▶ _To do_: Scan the records below. Report the number of lines containing the word "download", and nothing more.

:::::

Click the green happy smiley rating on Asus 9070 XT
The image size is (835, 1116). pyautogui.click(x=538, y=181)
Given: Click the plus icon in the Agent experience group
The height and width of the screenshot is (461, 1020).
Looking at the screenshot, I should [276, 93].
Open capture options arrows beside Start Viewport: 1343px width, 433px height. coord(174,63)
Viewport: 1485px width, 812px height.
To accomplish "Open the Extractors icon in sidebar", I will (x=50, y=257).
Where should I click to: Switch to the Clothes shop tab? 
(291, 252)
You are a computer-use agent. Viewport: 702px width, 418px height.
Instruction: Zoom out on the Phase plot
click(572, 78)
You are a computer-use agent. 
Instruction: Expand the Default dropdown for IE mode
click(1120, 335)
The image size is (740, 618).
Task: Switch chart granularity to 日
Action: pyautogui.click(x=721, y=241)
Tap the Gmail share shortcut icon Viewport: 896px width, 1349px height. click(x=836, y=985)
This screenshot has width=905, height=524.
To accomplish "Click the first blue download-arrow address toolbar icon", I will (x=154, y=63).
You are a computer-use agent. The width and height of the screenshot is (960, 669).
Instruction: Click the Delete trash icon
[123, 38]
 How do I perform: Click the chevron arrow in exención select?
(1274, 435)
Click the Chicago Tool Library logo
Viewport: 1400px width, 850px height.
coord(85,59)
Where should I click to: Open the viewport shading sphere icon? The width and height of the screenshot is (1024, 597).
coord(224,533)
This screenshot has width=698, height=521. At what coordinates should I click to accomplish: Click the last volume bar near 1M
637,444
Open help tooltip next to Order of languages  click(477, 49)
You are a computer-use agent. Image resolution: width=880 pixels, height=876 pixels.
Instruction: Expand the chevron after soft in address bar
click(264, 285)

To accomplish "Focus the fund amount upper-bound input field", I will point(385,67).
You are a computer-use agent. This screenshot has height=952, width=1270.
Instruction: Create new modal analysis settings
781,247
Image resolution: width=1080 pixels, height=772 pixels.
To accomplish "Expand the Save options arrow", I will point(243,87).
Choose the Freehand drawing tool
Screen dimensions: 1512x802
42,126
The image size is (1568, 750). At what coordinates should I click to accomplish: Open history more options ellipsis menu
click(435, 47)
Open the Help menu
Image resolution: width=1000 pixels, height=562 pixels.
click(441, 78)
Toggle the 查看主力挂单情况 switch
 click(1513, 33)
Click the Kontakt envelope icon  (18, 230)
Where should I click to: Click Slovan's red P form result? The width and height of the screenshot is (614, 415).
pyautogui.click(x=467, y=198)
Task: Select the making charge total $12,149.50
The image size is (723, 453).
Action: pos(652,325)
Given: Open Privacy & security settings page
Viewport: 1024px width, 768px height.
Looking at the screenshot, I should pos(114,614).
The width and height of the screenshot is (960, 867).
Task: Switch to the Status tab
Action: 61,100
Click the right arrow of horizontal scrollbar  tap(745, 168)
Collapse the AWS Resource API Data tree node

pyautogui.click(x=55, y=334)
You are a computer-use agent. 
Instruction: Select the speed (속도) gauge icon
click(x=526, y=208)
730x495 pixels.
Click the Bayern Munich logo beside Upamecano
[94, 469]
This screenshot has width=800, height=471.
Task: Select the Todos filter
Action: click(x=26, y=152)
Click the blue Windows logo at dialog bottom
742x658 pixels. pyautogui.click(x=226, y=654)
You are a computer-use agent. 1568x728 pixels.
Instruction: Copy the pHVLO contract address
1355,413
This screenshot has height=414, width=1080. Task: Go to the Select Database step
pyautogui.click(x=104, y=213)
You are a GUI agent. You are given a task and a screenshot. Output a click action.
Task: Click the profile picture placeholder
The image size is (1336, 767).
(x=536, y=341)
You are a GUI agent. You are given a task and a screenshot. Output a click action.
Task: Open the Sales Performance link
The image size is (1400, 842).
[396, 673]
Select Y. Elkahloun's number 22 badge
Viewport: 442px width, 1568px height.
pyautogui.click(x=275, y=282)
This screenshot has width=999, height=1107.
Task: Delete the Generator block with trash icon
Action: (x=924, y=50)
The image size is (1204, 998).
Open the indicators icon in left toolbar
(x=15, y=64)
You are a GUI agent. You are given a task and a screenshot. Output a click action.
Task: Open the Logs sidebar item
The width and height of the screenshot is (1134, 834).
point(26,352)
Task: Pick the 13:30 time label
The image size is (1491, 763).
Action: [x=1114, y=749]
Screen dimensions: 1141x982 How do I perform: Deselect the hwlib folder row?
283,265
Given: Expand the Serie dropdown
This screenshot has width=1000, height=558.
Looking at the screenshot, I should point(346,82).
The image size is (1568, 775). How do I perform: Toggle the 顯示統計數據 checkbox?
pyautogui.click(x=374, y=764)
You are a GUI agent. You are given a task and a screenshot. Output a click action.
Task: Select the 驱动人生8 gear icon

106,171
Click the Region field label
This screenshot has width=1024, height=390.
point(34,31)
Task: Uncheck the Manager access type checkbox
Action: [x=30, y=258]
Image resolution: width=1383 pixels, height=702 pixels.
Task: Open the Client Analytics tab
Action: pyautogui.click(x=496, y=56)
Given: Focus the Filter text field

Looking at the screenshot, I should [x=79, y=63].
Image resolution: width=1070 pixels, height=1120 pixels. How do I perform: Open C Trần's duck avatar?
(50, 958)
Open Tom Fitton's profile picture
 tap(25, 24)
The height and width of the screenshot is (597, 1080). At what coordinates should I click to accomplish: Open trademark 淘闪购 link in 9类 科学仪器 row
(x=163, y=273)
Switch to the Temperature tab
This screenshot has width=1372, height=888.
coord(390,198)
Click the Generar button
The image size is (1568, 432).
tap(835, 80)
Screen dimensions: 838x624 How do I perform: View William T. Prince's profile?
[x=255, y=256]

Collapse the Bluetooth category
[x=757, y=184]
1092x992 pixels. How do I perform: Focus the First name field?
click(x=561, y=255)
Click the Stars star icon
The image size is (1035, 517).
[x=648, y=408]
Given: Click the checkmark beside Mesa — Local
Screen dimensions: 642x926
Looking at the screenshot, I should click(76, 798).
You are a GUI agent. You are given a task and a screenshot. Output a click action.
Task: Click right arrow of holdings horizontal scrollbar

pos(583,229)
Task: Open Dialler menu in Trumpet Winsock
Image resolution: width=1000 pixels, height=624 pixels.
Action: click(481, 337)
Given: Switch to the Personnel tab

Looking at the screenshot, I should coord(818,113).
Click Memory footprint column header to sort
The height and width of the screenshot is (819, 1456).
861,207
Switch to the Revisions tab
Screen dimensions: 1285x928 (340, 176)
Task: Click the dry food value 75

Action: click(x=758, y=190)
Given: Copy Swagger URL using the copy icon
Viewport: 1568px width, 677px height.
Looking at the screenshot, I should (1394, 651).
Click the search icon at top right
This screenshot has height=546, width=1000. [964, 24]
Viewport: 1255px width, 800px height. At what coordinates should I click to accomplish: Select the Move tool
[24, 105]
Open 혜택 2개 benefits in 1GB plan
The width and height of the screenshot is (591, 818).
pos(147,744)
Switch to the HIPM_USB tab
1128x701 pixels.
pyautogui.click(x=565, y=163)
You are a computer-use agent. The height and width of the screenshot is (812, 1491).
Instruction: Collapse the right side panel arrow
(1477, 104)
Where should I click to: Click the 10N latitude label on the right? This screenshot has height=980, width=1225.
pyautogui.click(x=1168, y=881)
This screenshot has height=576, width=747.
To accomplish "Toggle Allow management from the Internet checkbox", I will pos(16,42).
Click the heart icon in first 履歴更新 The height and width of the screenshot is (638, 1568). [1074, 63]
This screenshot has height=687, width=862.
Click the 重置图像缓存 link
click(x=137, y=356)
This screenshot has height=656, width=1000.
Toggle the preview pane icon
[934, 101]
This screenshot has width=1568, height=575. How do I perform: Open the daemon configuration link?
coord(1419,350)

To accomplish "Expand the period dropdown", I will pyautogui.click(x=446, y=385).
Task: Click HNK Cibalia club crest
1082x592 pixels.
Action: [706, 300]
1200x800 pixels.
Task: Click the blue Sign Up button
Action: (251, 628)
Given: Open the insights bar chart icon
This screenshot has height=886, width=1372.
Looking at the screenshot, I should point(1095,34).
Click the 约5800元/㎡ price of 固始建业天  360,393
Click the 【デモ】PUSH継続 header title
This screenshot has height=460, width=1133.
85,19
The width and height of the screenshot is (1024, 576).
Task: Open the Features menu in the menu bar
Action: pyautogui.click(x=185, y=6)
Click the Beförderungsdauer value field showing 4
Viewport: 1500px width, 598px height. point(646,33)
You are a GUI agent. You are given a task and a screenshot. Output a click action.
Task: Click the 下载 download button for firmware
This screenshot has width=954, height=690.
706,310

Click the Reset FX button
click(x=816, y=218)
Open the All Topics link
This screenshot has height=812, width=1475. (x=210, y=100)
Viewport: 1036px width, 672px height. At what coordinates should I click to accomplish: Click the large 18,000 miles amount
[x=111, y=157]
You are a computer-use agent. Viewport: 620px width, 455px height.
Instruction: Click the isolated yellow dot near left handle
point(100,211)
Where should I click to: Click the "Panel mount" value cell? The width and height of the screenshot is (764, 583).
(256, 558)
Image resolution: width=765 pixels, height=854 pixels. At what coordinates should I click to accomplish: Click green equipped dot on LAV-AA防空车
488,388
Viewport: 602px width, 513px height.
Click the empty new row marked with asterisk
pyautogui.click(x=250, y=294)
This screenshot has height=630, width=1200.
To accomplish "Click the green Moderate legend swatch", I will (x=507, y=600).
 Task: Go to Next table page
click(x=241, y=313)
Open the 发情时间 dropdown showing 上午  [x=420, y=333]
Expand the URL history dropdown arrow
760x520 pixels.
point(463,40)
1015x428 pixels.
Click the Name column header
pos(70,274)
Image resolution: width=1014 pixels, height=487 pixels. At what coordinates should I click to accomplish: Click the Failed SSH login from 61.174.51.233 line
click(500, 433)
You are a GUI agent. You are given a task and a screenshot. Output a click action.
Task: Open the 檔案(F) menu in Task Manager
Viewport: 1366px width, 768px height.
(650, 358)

:::::

▶ _Exercise output_: 2